Задание:
Повторите дословно все строки каждого из приведенных ниже пунктов, ничего не меняя.
┌─ Исходные данные
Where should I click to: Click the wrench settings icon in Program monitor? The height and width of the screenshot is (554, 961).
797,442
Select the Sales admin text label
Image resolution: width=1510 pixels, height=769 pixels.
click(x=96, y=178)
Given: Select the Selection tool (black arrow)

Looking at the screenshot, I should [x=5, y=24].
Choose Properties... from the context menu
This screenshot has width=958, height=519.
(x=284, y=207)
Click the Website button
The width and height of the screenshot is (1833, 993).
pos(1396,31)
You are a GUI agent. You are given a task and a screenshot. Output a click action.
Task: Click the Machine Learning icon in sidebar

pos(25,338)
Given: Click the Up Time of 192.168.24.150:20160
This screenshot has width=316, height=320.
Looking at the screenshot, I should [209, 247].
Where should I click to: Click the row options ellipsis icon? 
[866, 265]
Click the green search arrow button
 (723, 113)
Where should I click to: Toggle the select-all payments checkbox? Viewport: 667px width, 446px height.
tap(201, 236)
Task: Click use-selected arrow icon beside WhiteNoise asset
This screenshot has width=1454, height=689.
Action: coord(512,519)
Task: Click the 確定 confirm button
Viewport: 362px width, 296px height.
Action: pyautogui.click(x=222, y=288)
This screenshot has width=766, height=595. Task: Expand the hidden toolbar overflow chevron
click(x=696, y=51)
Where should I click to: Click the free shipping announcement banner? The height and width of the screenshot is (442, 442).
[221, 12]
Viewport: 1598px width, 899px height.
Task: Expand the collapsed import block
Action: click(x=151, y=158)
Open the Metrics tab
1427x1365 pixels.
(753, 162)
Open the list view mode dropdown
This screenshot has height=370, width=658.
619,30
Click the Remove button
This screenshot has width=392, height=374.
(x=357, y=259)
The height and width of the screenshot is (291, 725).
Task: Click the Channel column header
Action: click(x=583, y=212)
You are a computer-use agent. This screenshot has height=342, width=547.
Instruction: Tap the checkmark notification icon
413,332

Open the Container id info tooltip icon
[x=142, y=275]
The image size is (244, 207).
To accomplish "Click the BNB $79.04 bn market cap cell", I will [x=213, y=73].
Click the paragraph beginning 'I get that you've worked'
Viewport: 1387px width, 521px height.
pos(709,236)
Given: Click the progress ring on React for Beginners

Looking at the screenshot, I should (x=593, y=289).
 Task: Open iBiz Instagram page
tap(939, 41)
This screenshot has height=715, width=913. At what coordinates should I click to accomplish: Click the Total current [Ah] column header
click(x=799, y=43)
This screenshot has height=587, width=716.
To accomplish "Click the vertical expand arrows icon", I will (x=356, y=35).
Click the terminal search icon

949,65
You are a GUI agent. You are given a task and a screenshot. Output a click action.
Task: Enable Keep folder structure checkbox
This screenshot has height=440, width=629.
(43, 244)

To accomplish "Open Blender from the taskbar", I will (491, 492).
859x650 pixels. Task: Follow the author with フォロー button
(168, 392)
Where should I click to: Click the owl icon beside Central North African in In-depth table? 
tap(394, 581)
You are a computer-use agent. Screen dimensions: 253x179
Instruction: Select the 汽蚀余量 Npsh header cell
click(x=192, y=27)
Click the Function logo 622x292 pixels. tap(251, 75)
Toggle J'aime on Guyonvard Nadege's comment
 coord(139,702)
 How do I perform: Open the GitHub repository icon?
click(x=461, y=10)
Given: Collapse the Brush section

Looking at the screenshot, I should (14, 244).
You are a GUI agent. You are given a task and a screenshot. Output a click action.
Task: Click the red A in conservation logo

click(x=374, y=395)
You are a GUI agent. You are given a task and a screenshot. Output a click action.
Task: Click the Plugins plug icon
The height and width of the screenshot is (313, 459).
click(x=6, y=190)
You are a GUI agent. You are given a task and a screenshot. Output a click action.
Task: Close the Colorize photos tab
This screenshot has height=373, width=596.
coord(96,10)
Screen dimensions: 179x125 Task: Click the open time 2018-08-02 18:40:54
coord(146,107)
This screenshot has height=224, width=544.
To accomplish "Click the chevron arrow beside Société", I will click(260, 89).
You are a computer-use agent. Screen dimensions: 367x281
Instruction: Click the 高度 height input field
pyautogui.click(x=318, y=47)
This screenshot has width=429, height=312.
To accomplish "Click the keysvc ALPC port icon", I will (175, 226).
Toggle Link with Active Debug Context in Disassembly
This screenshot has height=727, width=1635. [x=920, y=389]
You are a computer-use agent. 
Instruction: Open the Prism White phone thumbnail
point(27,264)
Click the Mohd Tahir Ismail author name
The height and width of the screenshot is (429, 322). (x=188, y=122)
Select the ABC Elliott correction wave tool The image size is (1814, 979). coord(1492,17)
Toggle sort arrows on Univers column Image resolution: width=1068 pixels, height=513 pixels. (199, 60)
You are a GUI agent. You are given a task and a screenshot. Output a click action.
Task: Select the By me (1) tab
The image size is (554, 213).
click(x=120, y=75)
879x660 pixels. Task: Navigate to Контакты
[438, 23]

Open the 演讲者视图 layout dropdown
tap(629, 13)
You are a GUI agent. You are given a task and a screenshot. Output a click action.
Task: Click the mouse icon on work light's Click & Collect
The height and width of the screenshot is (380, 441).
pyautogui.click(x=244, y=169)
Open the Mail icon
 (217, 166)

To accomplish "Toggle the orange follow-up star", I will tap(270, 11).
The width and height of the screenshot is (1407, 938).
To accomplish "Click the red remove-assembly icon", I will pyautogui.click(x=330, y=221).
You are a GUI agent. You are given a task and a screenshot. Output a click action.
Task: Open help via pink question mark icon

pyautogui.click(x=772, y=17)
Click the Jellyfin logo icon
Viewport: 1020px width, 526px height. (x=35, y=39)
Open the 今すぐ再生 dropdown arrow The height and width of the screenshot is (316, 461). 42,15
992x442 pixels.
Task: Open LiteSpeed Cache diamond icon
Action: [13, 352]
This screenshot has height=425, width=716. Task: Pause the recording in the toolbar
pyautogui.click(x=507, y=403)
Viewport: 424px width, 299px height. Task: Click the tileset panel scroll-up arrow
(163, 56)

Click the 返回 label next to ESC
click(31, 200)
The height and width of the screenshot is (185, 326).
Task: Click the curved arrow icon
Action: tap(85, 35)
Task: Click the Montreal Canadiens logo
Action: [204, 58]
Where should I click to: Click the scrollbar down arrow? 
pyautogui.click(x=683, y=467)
└─
Полный ответ:
Where should I click to: Click the wrench settings icon in Program monitor? The height and width of the screenshot is (554, 961).
797,442
Select the Sales admin text label
Image resolution: width=1510 pixels, height=769 pixels.
click(x=96, y=178)
Given: Select the Selection tool (black arrow)

Looking at the screenshot, I should [x=5, y=24].
Choose Properties... from the context menu
This screenshot has width=958, height=519.
(x=284, y=207)
Click the Website button
The width and height of the screenshot is (1833, 993).
pos(1396,31)
You are a GUI agent. You are given a task and a screenshot. Output a click action.
Task: Click the Machine Learning icon in sidebar

pos(25,338)
Given: Click the Up Time of 192.168.24.150:20160
This screenshot has width=316, height=320.
Looking at the screenshot, I should [209, 247].
Where should I click to: Click the row options ellipsis icon? 
[866, 265]
Click the green search arrow button
 (723, 113)
Where should I click to: Toggle the select-all payments checkbox? Viewport: 667px width, 446px height.
tap(201, 236)
Task: Click use-selected arrow icon beside WhiteNoise asset
This screenshot has width=1454, height=689.
Action: coord(512,519)
Task: Click the 確定 confirm button
Viewport: 362px width, 296px height.
Action: pyautogui.click(x=222, y=288)
This screenshot has width=766, height=595. Task: Expand the hidden toolbar overflow chevron
click(x=696, y=51)
Where should I click to: Click the free shipping announcement banner? The height and width of the screenshot is (442, 442).
[221, 12]
Viewport: 1598px width, 899px height.
Task: Expand the collapsed import block
Action: click(x=151, y=158)
Open the Metrics tab
1427x1365 pixels.
(753, 162)
Open the list view mode dropdown
This screenshot has height=370, width=658.
619,30
Click the Remove button
This screenshot has width=392, height=374.
(x=357, y=259)
The height and width of the screenshot is (291, 725).
Task: Click the Channel column header
Action: click(x=583, y=212)
You are a computer-use agent. This screenshot has height=342, width=547.
Instruction: Tap the checkmark notification icon
413,332

Open the Container id info tooltip icon
[x=142, y=275]
The image size is (244, 207).
To accomplish "Click the BNB $79.04 bn market cap cell", I will [x=213, y=73].
Click the paragraph beginning 'I get that you've worked'
Viewport: 1387px width, 521px height.
pos(709,236)
Given: Click the progress ring on React for Beginners

Looking at the screenshot, I should (x=593, y=289).
 Task: Open iBiz Instagram page
tap(939, 41)
This screenshot has height=715, width=913. At what coordinates should I click to accomplish: Click the Total current [Ah] column header
click(x=799, y=43)
This screenshot has height=587, width=716.
To accomplish "Click the vertical expand arrows icon", I will (x=356, y=35).
Click the terminal search icon

949,65
You are a GUI agent. You are given a task and a screenshot. Output a click action.
Task: Enable Keep folder structure checkbox
This screenshot has height=440, width=629.
(43, 244)

To accomplish "Open Blender from the taskbar", I will (491, 492).
859x650 pixels. Task: Follow the author with フォロー button
(168, 392)
Where should I click to: Click the owl icon beside Central North African in In-depth table? 
tap(394, 581)
You are a computer-use agent. Screen dimensions: 253x179
Instruction: Select the 汽蚀余量 Npsh header cell
click(x=192, y=27)
Click the Function logo 622x292 pixels. tap(251, 75)
Toggle J'aime on Guyonvard Nadege's comment
 coord(139,702)
 How do I perform: Open the GitHub repository icon?
click(x=461, y=10)
Given: Collapse the Brush section

Looking at the screenshot, I should (14, 244).
You are a GUI agent. You are given a task and a screenshot. Output a click action.
Task: Click the red A in conservation logo

click(x=374, y=395)
You are a GUI agent. You are given a task and a screenshot. Output a click action.
Task: Click the Plugins plug icon
The height and width of the screenshot is (313, 459).
click(x=6, y=190)
You are a GUI agent. You are given a task and a screenshot. Output a click action.
Task: Close the Colorize photos tab
This screenshot has height=373, width=596.
coord(96,10)
Screen dimensions: 179x125 Task: Click the open time 2018-08-02 18:40:54
coord(146,107)
This screenshot has height=224, width=544.
To accomplish "Click the chevron arrow beside Société", I will click(260, 89).
You are a computer-use agent. Screen dimensions: 367x281
Instruction: Click the 高度 height input field
pyautogui.click(x=318, y=47)
This screenshot has width=429, height=312.
To accomplish "Click the keysvc ALPC port icon", I will (175, 226).
Toggle Link with Active Debug Context in Disassembly
This screenshot has height=727, width=1635. [x=920, y=389]
You are a computer-use agent. 
Instruction: Open the Prism White phone thumbnail
point(27,264)
Click the Mohd Tahir Ismail author name
The height and width of the screenshot is (429, 322). (x=188, y=122)
Select the ABC Elliott correction wave tool The image size is (1814, 979). coord(1492,17)
Toggle sort arrows on Univers column Image resolution: width=1068 pixels, height=513 pixels. (199, 60)
You are a GUI agent. You are given a task and a screenshot. Output a click action.
Task: Select the By me (1) tab
The image size is (554, 213).
click(x=120, y=75)
879x660 pixels. Task: Navigate to Контакты
[438, 23]

Open the 演讲者视图 layout dropdown
tap(629, 13)
You are a GUI agent. You are given a task and a screenshot. Output a click action.
Task: Click the mouse icon on work light's Click & Collect
The height and width of the screenshot is (380, 441).
pyautogui.click(x=244, y=169)
Open the Mail icon
 (217, 166)

To accomplish "Toggle the orange follow-up star", I will tap(270, 11).
The width and height of the screenshot is (1407, 938).
To accomplish "Click the red remove-assembly icon", I will pyautogui.click(x=330, y=221).
You are a GUI agent. You are given a task and a screenshot. Output a click action.
Task: Open help via pink question mark icon

pyautogui.click(x=772, y=17)
Click the Jellyfin logo icon
Viewport: 1020px width, 526px height. (x=35, y=39)
Open the 今すぐ再生 dropdown arrow The height and width of the screenshot is (316, 461). 42,15
992x442 pixels.
Task: Open LiteSpeed Cache diamond icon
Action: [13, 352]
This screenshot has height=425, width=716. Task: Pause the recording in the toolbar
pyautogui.click(x=507, y=403)
Viewport: 424px width, 299px height. Task: Click the tileset panel scroll-up arrow
(163, 56)

Click the 返回 label next to ESC
click(31, 200)
The height and width of the screenshot is (185, 326).
Task: Click the curved arrow icon
Action: tap(85, 35)
Task: Click the Montreal Canadiens logo
Action: [204, 58]
Where should I click to: Click the scrollbar down arrow? 
pyautogui.click(x=683, y=467)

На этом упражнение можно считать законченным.